Prognostic value of high-sensitivity modified glasgow prognostic score in castration-resistant prostate cancer patients who received docetaxel

Abstract

The Glasgow prognostic score, a marker of systemic inflammation, is associated with clinical outcomes in different cancers including prostate cancer. However, there is no evidence for the relationship between the high-sensitivity modified Glasgow prognostic score (Hs-mGPS) in prostate cancer and its prognosis. This study aimed to investigate the prognostic significance of Hs-mGPS in castration-resistant prostate cancer (CRPC) treated with docetaxel.

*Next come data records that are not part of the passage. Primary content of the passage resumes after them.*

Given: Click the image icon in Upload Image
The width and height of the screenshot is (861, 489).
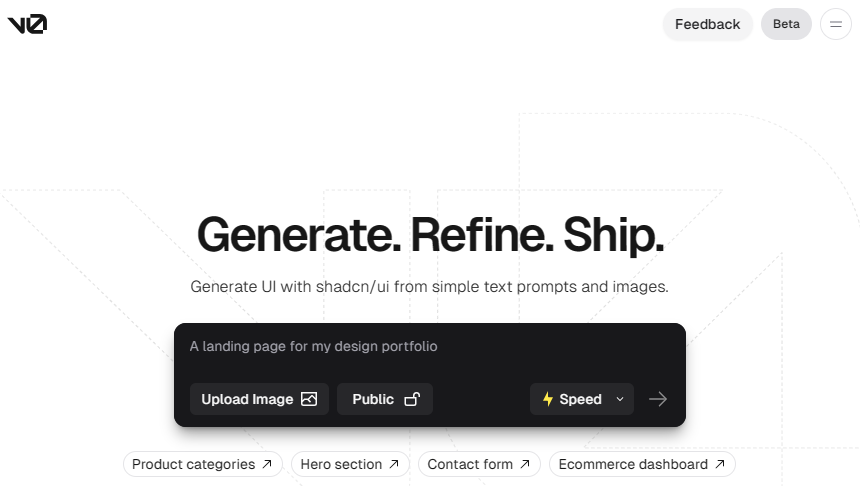Looking at the screenshot, I should [x=309, y=399].
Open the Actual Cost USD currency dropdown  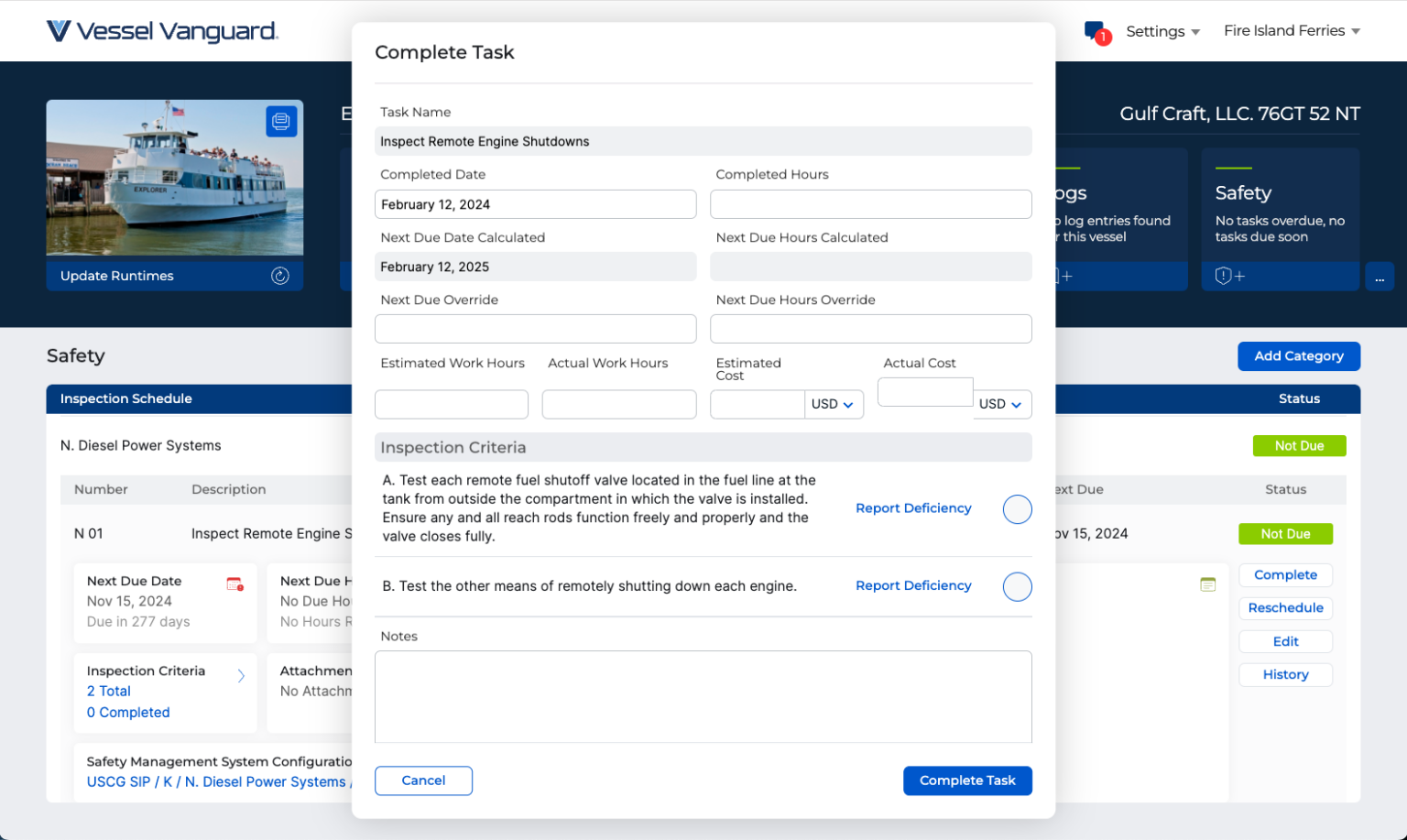pyautogui.click(x=1000, y=405)
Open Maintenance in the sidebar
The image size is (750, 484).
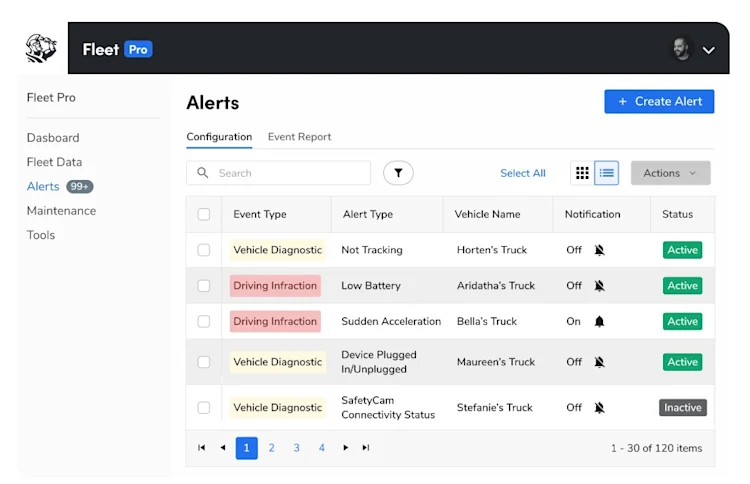tap(61, 210)
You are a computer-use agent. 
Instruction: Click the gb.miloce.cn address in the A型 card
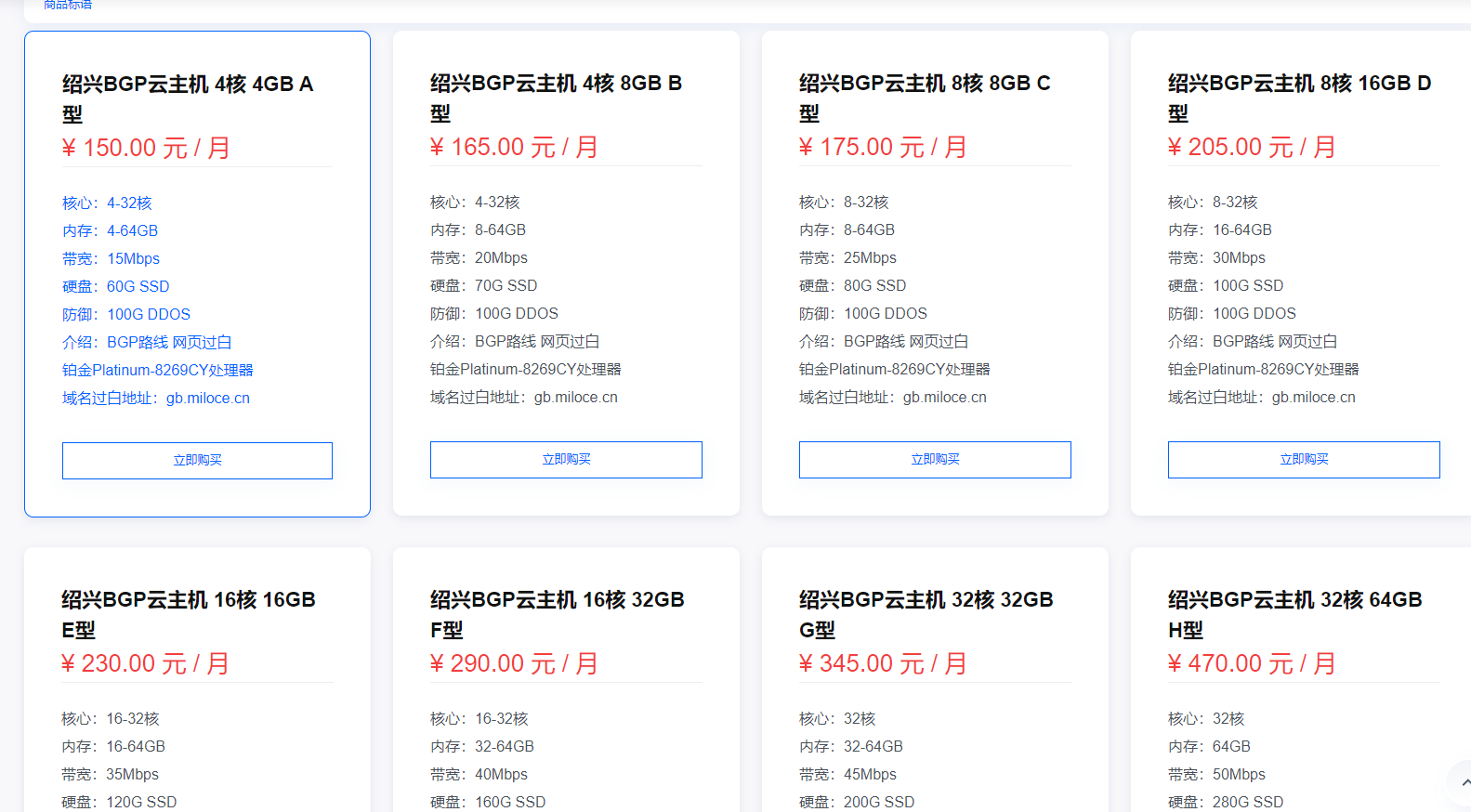(208, 399)
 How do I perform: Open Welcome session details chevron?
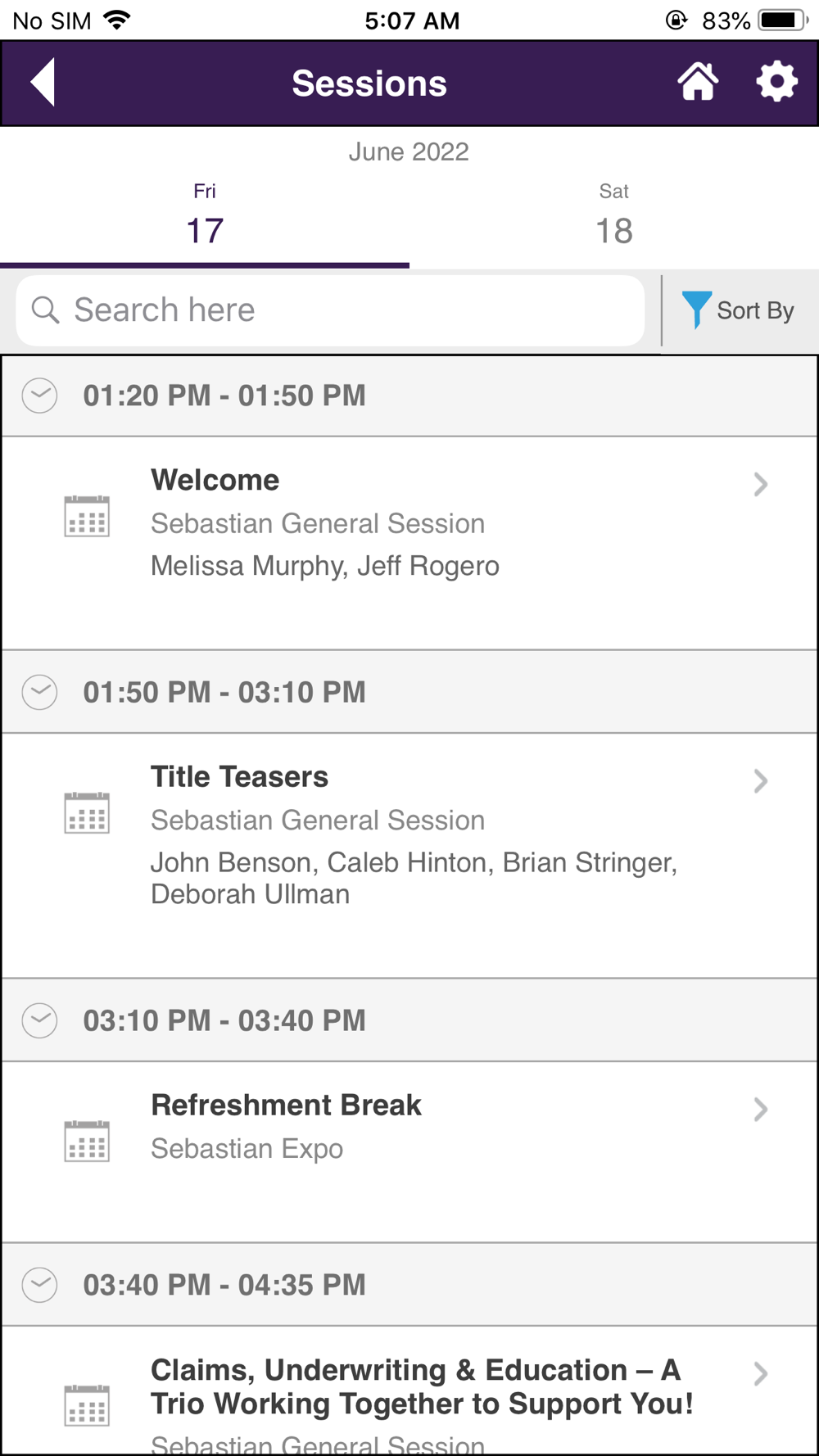(x=760, y=485)
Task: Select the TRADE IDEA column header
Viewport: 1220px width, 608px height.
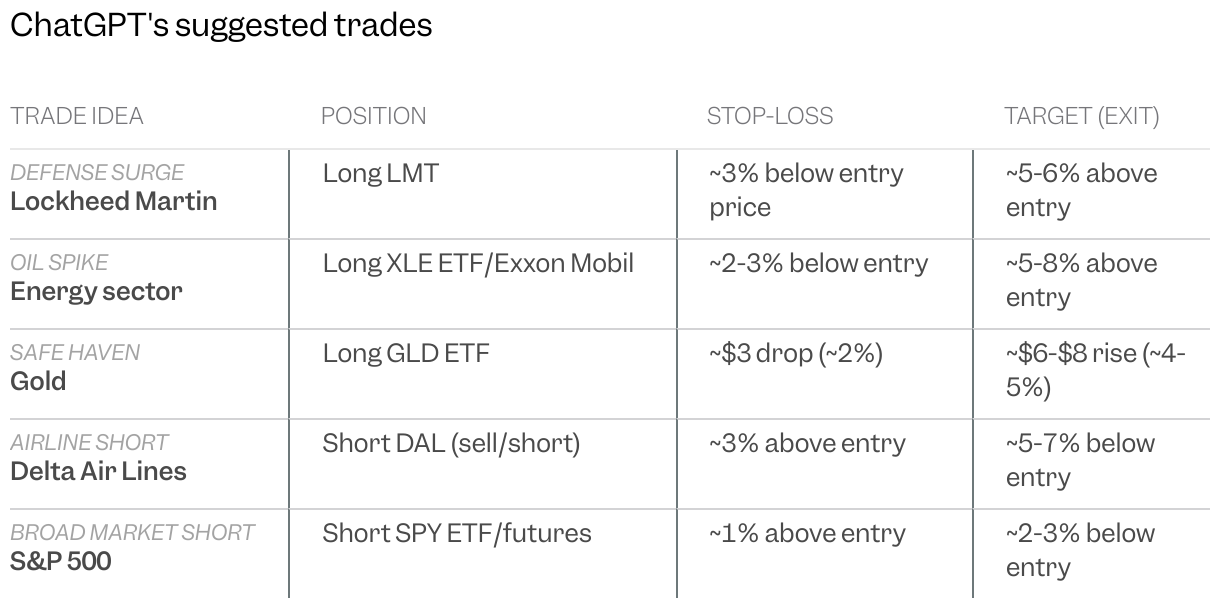Action: (x=77, y=116)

We retrospectively an-alyzed clinical datasets from 131 CRPC patients who received docetaxel treatment at Chiba University Hospital and a related hospital. Clinical factors including Hs-mGPS before docetaxel treatment were evaluated according to overall survival. The numbers of patients with Hs-mGPS of 0, 1, and 2 were 88, 30, and 13, respectively. The median prostate-specific antigen (PSA) level was 28.9 ng/mL. The median testosterone level was 13.0 ng/dL. The percentages of bone and visceral metastases were 80.8% and 10.2%, respectively. For overall survival, Hs-mGPS ≥1 (hazard ratio of 2.41; p = 0.0048), testosterone ≥ 13.0 ng/dL (hazard ratio of 2.23; p = 0.0117), and PSA ≥ 28.9 ng/mL (hazard ratio of 2.36; p = 0.0097) were significant poor prognostic factors in the multivariate analysis. The results of the two-group analysis showed that a higher Hs-mGPS was associated with high PSA, alkaline phosphatase, and testosterone levels. The median testosterone levels for Hs-mGPS of 0, 1, and 2 were 9.0, 16.5, and 23.0, respectively. Based on the multivariate analysis, we created a combined score with three prognostic factors: Hs-mGPS, testosterone, and PSA. The low-risk group (score of 0–1) showed a significantly longer overall survival compared to the intermediate-risk (score of 2–3) and high-risk (score of 4) groups (p < 0.0001). Our results demonstrated that an elevated Hs-mGPS was an independent prognostic factor in CRPC patients treated with docetaxel therapy. Risk classification based on Hs-mGPS, testosterone, and PSA may be useful in predicting the prognosis of CRPC patients.